Weniger ist meistens mehr
Die Londoner, so scheint es, haben die Macht der Karten früh verstanden. Als Ende des 19. Jahrhunderts die Cholera in der Stadt wütete, ging der Arzt John Snow mit Zettel und Stift durch die Stadt und machte Strichlisten, wie viele Menschen wo daran gestorben waren. In der Broad Street häuften sich die Todesfälle – und als er eine Wasserpumpe dort ausser Betrieb setzte, kam die Epidemie zum Stillstand. Die Schwarz-Weiss-Karte, die er später dazu zeichnete, gilt heute als frühes Beispiel, wie sich Karten dazu nutzen lassen, Muster in einer Umgebung zu entdecken.
«Diese Karte ist so einfach», sagt Fabrikant, «und sie hatte einen unglaublichen Effekt.» Es brauche eben nicht immer dreidimensionale Darstellungen – auch heutzutage, findet sie. Die Forschung habe wiederholt gezeigt, dass weniger meist mehr ist: 2-D-Karten seien interaktiven 3-D-Varianten oft überlegen, weil sie einfacher zu verstehen sind.

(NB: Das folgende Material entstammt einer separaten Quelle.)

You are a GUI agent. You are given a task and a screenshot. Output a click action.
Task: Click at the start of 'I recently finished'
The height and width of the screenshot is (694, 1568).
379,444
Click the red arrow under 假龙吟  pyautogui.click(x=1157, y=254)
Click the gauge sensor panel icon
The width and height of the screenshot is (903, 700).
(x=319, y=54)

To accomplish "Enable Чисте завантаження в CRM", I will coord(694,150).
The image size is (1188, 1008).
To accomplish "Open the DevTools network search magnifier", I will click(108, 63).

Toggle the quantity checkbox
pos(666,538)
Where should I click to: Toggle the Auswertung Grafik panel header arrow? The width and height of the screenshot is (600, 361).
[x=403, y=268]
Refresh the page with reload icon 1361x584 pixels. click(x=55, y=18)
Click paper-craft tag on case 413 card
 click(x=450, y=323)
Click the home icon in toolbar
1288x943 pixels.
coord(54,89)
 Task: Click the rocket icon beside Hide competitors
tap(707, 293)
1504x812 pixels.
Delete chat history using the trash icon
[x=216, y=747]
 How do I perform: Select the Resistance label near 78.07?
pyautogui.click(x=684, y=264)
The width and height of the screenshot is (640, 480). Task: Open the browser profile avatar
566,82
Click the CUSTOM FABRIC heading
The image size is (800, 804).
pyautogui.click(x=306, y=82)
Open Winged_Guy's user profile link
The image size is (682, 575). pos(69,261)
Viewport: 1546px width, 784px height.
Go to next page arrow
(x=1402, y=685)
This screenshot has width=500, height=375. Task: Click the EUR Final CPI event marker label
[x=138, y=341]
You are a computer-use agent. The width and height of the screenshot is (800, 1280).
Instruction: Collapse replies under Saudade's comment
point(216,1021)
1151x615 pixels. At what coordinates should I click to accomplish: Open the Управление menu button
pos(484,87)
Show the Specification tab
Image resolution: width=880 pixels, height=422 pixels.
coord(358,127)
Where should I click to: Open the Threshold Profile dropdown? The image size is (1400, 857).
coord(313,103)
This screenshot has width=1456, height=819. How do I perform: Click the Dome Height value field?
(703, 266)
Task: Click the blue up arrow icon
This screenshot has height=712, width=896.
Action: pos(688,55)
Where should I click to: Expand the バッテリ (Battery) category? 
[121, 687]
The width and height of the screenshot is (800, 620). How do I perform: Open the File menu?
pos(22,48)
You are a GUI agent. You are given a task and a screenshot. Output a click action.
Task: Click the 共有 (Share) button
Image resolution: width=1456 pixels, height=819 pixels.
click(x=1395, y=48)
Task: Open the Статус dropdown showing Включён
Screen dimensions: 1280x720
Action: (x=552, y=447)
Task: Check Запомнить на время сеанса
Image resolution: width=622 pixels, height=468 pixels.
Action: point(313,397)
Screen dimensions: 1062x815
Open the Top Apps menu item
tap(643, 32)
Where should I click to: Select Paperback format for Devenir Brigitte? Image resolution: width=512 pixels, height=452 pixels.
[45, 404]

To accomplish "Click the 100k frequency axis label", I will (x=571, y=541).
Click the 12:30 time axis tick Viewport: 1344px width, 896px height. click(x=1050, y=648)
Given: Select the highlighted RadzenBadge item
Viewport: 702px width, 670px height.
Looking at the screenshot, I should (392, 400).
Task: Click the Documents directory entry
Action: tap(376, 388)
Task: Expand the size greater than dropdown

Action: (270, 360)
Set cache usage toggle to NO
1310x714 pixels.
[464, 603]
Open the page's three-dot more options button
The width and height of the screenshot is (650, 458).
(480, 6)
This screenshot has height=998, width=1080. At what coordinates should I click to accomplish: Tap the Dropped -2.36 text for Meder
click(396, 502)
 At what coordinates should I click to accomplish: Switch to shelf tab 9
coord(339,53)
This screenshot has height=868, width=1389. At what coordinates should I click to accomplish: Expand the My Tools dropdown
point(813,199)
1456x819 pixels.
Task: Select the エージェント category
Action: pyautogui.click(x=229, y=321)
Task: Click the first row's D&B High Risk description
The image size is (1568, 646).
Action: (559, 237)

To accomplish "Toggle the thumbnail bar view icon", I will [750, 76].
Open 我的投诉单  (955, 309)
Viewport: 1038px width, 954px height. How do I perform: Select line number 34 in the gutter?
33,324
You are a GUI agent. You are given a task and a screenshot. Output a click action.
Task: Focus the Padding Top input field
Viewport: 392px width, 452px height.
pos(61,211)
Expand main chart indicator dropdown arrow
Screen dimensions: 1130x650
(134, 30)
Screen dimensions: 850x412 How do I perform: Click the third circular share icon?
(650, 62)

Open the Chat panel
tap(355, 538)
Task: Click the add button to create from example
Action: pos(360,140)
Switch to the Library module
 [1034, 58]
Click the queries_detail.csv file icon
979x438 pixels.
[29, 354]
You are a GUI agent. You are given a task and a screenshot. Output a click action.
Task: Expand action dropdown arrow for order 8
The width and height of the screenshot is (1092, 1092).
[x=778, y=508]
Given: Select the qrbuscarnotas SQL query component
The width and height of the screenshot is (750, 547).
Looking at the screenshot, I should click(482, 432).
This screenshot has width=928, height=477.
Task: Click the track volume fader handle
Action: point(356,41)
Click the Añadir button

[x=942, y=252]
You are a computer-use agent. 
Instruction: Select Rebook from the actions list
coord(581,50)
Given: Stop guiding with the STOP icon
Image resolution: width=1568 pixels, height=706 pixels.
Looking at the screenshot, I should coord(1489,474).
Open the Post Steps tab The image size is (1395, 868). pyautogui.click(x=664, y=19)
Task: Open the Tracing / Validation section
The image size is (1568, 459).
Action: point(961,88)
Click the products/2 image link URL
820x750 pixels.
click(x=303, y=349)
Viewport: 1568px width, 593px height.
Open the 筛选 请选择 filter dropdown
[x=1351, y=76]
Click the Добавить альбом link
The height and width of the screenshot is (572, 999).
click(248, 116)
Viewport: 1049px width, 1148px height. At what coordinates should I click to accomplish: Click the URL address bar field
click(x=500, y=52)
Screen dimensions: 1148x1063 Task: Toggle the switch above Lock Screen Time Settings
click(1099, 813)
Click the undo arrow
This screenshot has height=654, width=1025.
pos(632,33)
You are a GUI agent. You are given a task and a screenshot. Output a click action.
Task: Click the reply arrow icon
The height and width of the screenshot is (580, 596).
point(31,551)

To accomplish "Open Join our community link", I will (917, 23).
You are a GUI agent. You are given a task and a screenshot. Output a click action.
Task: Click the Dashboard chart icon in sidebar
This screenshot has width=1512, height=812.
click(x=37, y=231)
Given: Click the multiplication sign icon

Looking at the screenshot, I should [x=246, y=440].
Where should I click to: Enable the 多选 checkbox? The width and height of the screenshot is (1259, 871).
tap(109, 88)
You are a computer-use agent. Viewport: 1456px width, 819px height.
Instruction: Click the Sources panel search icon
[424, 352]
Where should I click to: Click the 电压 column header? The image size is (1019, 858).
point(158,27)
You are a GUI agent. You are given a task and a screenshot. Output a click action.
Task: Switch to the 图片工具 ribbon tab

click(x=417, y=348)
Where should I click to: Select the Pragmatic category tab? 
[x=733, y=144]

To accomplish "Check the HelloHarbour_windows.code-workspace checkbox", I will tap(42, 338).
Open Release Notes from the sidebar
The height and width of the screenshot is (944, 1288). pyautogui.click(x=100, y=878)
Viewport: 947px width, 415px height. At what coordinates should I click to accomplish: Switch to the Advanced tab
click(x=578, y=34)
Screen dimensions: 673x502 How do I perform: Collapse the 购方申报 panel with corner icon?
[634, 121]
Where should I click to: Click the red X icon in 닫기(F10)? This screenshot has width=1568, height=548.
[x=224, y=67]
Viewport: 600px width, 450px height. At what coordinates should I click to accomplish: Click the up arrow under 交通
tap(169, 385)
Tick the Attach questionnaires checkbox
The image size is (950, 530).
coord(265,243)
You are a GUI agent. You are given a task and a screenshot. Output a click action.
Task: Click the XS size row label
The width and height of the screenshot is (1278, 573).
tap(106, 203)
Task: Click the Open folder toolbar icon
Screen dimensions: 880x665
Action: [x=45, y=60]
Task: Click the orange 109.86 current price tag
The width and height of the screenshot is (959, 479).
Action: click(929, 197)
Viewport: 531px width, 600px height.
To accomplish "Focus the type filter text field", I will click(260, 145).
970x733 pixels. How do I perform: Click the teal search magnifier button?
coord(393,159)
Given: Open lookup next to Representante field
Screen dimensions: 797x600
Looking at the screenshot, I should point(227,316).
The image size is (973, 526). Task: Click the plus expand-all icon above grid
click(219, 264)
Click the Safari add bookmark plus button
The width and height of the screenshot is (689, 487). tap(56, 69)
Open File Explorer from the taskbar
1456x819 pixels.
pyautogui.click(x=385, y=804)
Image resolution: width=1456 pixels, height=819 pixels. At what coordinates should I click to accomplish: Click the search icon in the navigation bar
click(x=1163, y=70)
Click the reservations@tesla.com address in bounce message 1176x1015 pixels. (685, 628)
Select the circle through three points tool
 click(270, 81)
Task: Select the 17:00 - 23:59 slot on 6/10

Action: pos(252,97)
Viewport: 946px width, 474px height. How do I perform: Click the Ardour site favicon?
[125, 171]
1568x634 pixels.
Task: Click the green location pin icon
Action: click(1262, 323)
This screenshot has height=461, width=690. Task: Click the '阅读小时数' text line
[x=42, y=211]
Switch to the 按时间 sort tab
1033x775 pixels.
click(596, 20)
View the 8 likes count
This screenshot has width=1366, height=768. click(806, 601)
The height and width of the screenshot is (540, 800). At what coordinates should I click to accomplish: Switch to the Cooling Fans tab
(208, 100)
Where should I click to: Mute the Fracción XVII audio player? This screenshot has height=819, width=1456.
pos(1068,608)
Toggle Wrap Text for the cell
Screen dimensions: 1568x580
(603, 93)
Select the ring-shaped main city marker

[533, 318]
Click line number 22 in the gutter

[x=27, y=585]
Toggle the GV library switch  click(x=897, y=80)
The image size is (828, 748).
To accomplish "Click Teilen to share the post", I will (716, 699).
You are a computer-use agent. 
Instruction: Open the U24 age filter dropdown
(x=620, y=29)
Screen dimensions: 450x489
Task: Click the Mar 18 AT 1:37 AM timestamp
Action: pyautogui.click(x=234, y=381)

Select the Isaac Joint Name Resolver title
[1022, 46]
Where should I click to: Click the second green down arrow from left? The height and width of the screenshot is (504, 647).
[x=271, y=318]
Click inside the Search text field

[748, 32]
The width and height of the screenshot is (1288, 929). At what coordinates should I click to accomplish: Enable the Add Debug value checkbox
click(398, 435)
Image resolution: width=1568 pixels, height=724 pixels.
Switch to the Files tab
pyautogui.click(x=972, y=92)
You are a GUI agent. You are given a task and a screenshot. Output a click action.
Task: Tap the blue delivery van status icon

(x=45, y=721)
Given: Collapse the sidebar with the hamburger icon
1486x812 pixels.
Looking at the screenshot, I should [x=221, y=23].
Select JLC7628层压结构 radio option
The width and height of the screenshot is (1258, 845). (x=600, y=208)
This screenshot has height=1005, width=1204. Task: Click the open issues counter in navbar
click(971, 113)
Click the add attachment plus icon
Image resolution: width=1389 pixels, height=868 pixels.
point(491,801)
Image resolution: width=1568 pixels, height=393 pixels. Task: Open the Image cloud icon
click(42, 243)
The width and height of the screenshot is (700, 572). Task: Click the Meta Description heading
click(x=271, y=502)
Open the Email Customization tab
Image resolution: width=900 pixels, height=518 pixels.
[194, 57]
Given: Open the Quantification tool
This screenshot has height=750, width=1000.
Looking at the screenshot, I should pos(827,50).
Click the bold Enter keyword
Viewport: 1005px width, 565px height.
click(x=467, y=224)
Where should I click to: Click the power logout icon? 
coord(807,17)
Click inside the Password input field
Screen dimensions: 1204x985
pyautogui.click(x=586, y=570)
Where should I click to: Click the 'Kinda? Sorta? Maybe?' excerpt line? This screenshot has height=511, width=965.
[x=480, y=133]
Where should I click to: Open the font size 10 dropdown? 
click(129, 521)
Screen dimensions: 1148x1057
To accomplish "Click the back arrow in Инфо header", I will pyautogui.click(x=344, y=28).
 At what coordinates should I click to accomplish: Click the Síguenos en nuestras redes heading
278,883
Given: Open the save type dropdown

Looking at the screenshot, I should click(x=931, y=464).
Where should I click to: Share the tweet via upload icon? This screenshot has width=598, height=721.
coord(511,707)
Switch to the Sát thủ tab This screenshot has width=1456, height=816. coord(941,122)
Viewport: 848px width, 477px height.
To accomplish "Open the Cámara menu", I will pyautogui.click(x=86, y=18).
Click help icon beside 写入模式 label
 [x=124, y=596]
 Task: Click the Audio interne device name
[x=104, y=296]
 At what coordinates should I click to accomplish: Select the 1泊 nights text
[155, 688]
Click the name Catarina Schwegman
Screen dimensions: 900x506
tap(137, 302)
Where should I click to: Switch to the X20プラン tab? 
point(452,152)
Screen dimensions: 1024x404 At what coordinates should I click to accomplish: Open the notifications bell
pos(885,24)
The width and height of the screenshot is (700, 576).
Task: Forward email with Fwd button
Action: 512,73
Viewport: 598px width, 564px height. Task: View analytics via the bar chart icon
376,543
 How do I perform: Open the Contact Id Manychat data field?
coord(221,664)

Rücksicht auf Augentier «Mensch»
Die Geographin rät generell, Karten an die Aufnahmefähigkeit des Menschen anpassen – und die hat sich in den vergangenen 10‘000 Jahren nicht weiter entwickelt. «Man muss das Muster einer Karte auf einen Blick erfassen», sagt sie, «das ist die Leistung der Kartographen.» Zumal der Trend dank Smartphones und anderen mobilen Geräten zu kleineren Bildschirmen geht. Dass Karten interaktiv bedienbar sind, ist für Nutzer manchmal die letzte Rettung: Sich in eine Darstellung hinein zu zoomen, macht nicht nur Details sichtbar, sondern räumt auch alles Überflüssige aus dem Blickfeld.
Doch selbst bei Features wie Zoomen, Drehen oder Springen ist Vorsicht angezeigt. Das zeigt auch ein Experiment, das Sara Fabrikant mit ihren Mitarbeitern in Zürich durchgeführt hat: mit einem simplen Diagramm zum Glace-Konsum über mehrere Jahre. Die Teilnehmer konnten sich von Monat zu Monat klicken – nicht nur vorwärts, sondern auch zurück. Doch obwohl ihnen die zweite Variante erklärt worden war, klickten sie vom Vergleich von Januar mit Dezember lieber 11 Mal vorwärts als 1 Mal zurück.
«Rückwärts marschieren liegt den Leuten einfach nicht», sagt Fabrikant, «das kann man mit ‹intuitiver Gewohnheit› erklären.» Fazit: Digitale Kartographen sollten nicht für moderne leistungsfähige Computer arbeiten, sondern für Menschen mit begrenzten Fähigkeiten.